Stored data entries
+===+

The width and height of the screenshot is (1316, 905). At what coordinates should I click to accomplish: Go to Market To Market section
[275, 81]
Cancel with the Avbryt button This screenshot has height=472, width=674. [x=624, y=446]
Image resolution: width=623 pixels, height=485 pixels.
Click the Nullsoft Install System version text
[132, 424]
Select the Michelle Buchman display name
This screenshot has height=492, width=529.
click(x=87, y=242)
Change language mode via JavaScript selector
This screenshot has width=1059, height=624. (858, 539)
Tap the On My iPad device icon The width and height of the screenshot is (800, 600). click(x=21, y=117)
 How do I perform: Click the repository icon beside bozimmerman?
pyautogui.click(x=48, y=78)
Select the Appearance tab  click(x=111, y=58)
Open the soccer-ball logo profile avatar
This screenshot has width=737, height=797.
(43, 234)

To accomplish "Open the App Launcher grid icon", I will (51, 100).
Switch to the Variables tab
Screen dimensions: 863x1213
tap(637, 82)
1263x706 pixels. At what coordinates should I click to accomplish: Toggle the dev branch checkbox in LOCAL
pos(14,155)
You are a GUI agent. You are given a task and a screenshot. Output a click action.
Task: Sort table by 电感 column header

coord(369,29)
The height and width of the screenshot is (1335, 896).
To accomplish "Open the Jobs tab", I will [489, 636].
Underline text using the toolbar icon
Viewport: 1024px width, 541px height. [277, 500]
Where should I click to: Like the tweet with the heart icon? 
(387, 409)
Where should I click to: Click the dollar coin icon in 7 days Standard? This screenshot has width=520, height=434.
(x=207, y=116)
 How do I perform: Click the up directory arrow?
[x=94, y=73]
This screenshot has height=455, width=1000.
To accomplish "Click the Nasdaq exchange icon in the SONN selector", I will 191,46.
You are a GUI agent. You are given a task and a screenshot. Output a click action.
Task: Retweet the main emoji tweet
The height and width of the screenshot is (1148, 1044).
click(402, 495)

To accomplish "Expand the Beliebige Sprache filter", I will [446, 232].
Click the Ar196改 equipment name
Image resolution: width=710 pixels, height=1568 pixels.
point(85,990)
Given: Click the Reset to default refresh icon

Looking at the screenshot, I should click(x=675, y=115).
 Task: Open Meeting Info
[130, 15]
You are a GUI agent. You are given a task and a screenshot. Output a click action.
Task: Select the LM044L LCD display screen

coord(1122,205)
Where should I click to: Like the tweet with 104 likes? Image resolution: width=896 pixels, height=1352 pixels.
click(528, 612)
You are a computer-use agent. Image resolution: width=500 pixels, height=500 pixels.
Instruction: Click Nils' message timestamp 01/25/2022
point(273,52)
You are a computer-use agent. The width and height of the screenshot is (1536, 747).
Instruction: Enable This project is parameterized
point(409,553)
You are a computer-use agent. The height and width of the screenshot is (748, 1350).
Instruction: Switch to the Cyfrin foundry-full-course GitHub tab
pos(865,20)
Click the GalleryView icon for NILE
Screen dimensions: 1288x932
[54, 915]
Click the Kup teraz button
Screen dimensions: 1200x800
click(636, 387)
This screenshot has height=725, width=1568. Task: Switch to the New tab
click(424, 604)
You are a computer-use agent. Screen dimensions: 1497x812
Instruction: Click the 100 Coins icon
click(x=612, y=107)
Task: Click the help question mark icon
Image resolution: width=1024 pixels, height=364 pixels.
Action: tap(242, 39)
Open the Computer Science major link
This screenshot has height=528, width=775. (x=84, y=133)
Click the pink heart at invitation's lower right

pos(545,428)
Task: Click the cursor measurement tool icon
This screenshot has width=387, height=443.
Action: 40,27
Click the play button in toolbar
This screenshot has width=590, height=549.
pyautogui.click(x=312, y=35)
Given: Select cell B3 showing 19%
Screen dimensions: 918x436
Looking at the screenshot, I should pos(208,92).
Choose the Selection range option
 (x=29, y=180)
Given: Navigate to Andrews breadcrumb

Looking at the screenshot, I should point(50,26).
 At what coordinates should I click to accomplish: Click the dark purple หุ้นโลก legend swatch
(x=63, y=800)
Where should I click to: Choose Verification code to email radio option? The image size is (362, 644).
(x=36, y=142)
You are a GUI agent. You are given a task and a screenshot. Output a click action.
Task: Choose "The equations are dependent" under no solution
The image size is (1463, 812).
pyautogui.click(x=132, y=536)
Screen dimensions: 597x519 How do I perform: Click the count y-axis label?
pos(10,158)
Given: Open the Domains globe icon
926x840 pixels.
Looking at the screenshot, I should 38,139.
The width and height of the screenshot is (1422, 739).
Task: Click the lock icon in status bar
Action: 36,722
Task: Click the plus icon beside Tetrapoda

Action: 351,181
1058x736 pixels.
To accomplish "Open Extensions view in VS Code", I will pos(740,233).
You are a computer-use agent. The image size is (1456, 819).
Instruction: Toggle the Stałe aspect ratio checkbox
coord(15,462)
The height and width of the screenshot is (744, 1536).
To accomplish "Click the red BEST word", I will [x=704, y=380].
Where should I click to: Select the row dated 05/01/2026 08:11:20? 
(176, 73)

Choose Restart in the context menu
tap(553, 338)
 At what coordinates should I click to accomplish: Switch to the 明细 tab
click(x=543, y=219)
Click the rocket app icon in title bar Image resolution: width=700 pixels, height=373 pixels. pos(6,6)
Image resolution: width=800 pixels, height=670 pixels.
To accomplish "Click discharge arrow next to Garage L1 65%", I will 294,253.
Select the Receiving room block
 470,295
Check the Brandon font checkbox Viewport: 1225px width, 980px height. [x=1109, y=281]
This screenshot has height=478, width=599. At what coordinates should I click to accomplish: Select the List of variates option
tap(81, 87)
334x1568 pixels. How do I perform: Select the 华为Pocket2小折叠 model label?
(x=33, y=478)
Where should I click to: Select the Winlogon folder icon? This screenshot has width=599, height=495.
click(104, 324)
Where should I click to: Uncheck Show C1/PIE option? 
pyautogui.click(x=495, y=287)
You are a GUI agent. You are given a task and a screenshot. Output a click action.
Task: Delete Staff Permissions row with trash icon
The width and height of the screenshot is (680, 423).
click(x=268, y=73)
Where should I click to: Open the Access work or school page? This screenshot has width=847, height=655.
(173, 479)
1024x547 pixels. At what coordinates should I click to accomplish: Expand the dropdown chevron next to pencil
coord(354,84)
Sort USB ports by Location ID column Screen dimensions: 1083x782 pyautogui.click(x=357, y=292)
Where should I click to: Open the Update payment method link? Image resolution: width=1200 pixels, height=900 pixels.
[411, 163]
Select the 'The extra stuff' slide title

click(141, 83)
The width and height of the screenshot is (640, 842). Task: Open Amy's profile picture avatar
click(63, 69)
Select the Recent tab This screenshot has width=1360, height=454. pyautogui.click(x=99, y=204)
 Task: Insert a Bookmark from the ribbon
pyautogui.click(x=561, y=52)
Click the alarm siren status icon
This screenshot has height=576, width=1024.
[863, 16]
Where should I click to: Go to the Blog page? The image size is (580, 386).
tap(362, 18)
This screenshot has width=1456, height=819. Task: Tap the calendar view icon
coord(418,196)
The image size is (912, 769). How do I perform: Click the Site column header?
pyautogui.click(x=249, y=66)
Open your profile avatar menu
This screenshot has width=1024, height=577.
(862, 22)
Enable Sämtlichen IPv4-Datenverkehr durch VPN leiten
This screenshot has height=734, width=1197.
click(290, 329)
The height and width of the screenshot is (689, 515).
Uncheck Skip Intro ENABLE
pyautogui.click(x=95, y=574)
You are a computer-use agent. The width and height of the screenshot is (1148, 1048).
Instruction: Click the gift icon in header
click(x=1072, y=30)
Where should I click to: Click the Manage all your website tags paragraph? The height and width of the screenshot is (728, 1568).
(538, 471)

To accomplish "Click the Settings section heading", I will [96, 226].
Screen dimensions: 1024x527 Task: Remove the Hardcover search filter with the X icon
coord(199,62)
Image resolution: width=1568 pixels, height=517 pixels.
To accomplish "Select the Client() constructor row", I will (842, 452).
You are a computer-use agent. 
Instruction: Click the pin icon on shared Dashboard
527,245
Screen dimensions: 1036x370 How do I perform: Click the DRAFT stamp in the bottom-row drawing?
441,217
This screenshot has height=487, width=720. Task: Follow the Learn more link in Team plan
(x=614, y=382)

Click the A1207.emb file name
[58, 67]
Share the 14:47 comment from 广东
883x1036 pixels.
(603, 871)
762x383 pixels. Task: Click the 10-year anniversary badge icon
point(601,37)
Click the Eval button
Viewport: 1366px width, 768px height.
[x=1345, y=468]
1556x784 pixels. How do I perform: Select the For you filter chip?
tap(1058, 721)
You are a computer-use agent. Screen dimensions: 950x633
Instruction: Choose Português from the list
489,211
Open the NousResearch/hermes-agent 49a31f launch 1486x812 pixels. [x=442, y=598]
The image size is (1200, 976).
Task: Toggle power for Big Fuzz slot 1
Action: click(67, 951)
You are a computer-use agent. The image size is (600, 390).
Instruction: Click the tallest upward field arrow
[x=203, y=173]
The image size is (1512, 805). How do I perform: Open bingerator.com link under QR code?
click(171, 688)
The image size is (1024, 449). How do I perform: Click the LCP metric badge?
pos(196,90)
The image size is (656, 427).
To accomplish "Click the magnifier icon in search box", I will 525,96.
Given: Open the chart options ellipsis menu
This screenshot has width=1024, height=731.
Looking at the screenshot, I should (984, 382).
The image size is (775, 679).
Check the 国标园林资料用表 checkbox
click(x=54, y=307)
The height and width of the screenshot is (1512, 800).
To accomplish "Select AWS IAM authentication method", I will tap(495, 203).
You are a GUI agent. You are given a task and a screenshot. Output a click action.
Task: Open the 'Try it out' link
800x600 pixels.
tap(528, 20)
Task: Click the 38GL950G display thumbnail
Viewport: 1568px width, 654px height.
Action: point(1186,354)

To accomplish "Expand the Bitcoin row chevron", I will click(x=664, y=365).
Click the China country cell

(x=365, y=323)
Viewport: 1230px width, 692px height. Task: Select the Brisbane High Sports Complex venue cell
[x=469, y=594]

+===+

### Work request
Reproduce, exactly as they stand in the data above, the lines from the one that holds "under no solution" to the one that holds "1058x736 pixels.", inclusive.

### Answer box
Task: Choose "The equations are dependent" under no solution
The image size is (1463, 812).
pyautogui.click(x=132, y=536)
Screen dimensions: 597x519 How do I perform: Click the count y-axis label?
pos(10,158)
Given: Open the Domains globe icon
926x840 pixels.
Looking at the screenshot, I should 38,139.
The width and height of the screenshot is (1422, 739).
Task: Click the lock icon in status bar
Action: 36,722
Task: Click the plus icon beside Tetrapoda

Action: 351,181
1058x736 pixels.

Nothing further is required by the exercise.